→ DATA TO USE:
- Opening Delimiter -

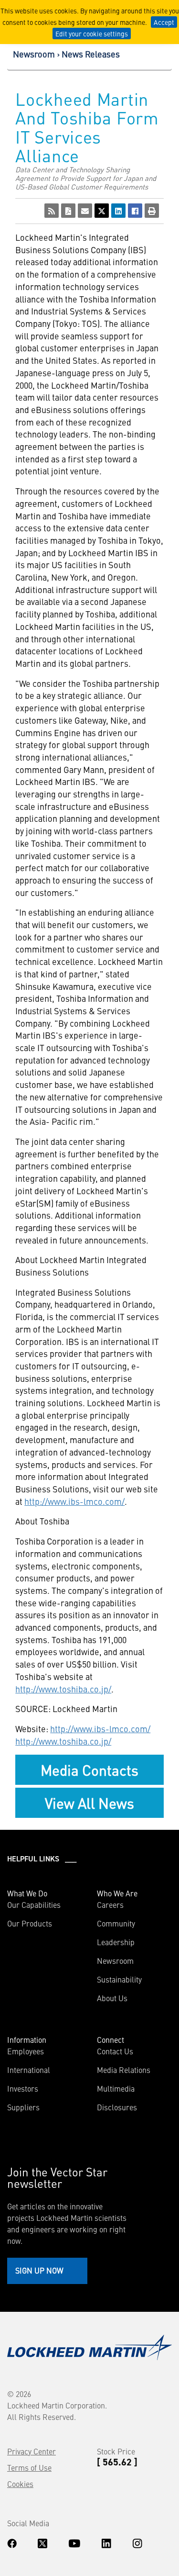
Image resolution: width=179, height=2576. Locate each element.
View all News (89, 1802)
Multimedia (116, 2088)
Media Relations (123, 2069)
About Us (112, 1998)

- Closing Delimiter -

→ EXERCISE DESCRIPTION:
Write out every entry exactly. Pictures do not belong in the copy.

→ EXERCISE SOLUTION:
Image resolution: width=179, height=2576. Locate each element.
View all News (89, 1802)
Multimedia (116, 2088)
Media Relations (123, 2069)
About Us (112, 1998)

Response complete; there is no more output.